With all this talk of test driven development, one has to naturally ask, “Where does the QA department fit in? Do they even have a role in the organization any more?” Well, the answer to that is, “absolutely but probably not the role they think they have.”
QA People Are Not Programmers
Once again, as I visit organizations, I find that they are trying to use automated testing tools to script their test. This ends up being a fool’s errand because most QA people are not programmers and to create a script that is actually going to work reliably, that is going to take a programmer.
Jr Programmers Are Not QA People
The other related problem I frequently see is that organizations tend to put junior programmers in the QA department to handle this “trivial programming task” when what they really ought to be doing is placing senior level programmers in the department because they are more likely to be able to predict what could go wrong. But I digress.
By moving to a test driven development process, you actually end up solving the problem of QA needing programmers because you’ve moved the creation of the scripts away from the QA department and back on to the programming staff where it belongs.

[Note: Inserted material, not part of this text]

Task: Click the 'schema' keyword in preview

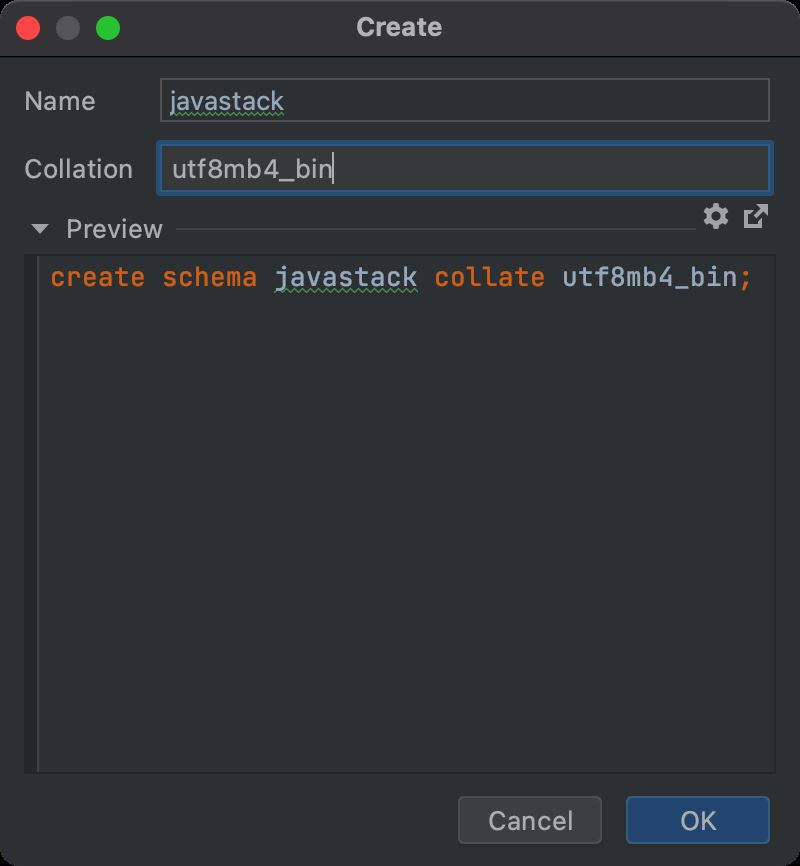Action: click(x=209, y=277)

So what is the point of having a QA department if they are no longer going to create test scripts?
The Proper Role of QA
They have the same function they’ve always had. Their job is to try to break the program. To find all of the conditions the programmers left out when they wrote the code and to report those problems back to the programming staff where they can write a test for the problem and fix the bug.
This may sound like a job that anyone can do, but remember that once they’ve broken the program they have to document how they broke it in a way they can repeat so that when the problem is reported to the programming staff, the error is easy to find. This requires an attention to detail that few people have.